Je vois Jésus. C’est un adolescent. Il porte une tunique faite, me semble-t-il, de lin blanc qui lui descend jusqu’aux pieds. Par-dessus, il s’est drapé dans une étoffe rectangulaire rouge clair. Il est tête nue avec des cheveux longs qui lui descendent à la moitié des oreilles, plus foncés que lorsque je l’ai vu plus petit. C’est un garçon robuste, très grand pour son âge, mais dont le visage est encore enfantin.
Il me regarde et me sourit en me tendant les mains. Son sourire, pourtant, ressemble déjà à celui que je lui vois adulte : doux et plutôt sérieux. Il est seul. Je ne vois rien d’autre en ce moment. Il est appuyé à un petit mur au-dessus d’une ruelle tout en montées et en descentes, pierreuse, avec au milieu une rigole qui, par temps de pluie, se transforme sûrement en ruisseau. Mais il est à sec pour le moment car la journée est belle.

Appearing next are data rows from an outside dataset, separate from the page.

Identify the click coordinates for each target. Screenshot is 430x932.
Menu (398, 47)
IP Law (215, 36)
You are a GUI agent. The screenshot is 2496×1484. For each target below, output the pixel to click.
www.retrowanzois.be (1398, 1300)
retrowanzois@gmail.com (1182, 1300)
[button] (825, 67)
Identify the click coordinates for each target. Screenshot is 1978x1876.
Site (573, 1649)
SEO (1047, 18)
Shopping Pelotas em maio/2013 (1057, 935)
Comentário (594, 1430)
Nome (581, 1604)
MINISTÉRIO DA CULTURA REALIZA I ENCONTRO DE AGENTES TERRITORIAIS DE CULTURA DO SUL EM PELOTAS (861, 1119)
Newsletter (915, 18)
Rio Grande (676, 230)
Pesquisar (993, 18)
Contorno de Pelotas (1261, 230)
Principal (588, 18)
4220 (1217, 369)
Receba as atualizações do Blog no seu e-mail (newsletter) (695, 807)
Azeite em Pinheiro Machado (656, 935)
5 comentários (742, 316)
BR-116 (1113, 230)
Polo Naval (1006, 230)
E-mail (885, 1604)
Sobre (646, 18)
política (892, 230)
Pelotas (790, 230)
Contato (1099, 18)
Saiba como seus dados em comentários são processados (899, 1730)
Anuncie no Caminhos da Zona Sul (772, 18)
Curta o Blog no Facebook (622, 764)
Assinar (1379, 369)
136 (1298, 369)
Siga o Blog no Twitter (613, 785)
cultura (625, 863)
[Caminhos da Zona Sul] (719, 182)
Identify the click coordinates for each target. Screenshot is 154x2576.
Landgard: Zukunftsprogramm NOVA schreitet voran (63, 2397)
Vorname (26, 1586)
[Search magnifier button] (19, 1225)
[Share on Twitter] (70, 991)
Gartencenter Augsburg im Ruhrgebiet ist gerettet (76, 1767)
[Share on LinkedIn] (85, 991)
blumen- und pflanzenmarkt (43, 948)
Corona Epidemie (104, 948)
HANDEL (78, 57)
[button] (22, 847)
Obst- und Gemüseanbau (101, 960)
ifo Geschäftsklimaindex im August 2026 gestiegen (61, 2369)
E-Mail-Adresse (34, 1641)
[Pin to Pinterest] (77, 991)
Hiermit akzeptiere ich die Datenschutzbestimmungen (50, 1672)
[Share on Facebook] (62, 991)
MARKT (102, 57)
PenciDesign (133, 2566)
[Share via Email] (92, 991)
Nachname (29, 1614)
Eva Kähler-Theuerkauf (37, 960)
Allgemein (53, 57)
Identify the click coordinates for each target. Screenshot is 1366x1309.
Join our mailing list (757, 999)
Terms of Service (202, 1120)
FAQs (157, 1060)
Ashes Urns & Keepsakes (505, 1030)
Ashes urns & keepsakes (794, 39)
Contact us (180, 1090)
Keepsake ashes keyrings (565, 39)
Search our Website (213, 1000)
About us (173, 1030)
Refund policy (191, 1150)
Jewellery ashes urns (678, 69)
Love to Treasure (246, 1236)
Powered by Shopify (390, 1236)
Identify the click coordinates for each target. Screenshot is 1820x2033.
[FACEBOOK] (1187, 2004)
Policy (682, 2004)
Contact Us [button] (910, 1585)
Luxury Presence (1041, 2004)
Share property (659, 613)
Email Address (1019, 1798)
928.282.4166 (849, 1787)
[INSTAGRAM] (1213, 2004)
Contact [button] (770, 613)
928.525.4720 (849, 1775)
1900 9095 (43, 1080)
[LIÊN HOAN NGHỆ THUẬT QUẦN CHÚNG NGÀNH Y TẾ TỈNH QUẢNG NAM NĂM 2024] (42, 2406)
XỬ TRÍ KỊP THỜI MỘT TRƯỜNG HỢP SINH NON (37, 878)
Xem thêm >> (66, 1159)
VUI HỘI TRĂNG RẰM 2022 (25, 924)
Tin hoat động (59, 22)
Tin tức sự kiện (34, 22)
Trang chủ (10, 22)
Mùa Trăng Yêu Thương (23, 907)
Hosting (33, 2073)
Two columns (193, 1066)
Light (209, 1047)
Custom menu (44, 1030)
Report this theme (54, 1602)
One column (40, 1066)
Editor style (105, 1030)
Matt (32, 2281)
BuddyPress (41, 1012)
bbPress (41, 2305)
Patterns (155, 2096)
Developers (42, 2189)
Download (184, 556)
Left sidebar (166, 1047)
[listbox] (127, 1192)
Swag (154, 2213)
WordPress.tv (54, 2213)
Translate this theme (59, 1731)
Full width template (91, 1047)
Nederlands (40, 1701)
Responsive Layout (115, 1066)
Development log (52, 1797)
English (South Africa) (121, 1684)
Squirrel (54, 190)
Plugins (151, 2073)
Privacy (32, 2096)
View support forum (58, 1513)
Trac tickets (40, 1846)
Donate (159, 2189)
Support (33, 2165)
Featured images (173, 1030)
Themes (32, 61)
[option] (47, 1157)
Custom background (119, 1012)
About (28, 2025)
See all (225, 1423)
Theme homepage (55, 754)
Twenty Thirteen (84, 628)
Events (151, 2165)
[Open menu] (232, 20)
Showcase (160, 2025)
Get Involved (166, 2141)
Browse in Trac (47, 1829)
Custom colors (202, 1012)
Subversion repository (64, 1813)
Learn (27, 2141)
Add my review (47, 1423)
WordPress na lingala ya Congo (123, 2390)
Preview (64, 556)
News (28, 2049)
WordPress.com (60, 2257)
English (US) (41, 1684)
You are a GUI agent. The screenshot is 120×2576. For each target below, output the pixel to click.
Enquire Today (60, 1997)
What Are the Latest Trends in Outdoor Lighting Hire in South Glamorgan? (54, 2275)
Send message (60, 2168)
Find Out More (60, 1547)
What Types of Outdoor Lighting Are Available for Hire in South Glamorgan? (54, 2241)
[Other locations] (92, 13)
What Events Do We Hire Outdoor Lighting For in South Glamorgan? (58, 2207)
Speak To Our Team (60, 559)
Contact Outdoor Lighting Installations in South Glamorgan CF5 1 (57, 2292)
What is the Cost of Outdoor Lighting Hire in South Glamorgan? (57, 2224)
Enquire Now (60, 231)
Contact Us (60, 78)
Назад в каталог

J’ai l’impression de m’approcher, moi aussi, du muret et de regarder à l’entour et en bas comme le fait Jésus. Je vois un groupe de maisons disposées sans aucun ordre. Il y en a de hautes, de basses, orientées dans tous les sens. On dirait – la comparaison est pauvre mais assez juste – une poignée de cailloux blancs jetés sur un terrain obscur. Les rues et ruelles ressemblent à des veines au milieu de cette blancheur. Çà et là des arbres sortent d’entre les murs. Beaucoup sont en fleurs et beaucoup couverts de feuilles nouvelles. Ce doit être le printemps.
A gauche, par rapport à moi qui regarde, il y a un grand ensemble de bâtiments, disposé sur trois rangées de terrasses couvertes de constructions, et puis des tours, des cours et des portiques au centre desquels s’élève un édifice plus haut, majestueux, très riche, à dômes ronds qui brillent au soleil comme s’ils étaient couverts de métal : cuivre ou or. Le tout est entouré d’une muraille crénelée, aux créneaux en forme decomme si c’était une forteresse. Une tour plus haute que les autres, à cheval sur une rue plutôt étroite et montante, domine nettement ce vaste ensemble. On dirait une sentinelle sévère.
Jésus regarde fixement cet endroit, puis il se retourne et s’adosse de nouveau au muret comme il l’était auparavant, puis il regarde une butte qui est en face de l’ensemble de bâtiments, un monticule couvert de maisons jusqu’à la base et ensuite dénudé. Je vois qu’une rue se termine là par un arc au-delà duquel il n’y a plus qu’une rue pavée de pierres quadrangulaires, irrégulières et disjointes. Elles ne sont pas exagérément grandes comme les pierres des routes consulaires romaines. Elles ressemblent plutôt aux pierres classiques mais disjointes des vieux trottoirs de Viareggio (je ne sais s’ils existent encore). C’est une mauvaise route. Le visage de Jésus devient tellement sérieux que je me mets à chercher sur ce monticule la cause de cette tristesse. Mais je n’y vois rien de spécial. C’est une hauteur dénudée, c’est tout. En revanche, je perds Jésus car, quand je me retourne, il n’est plus là. Et je m’assoupis avec cette vision…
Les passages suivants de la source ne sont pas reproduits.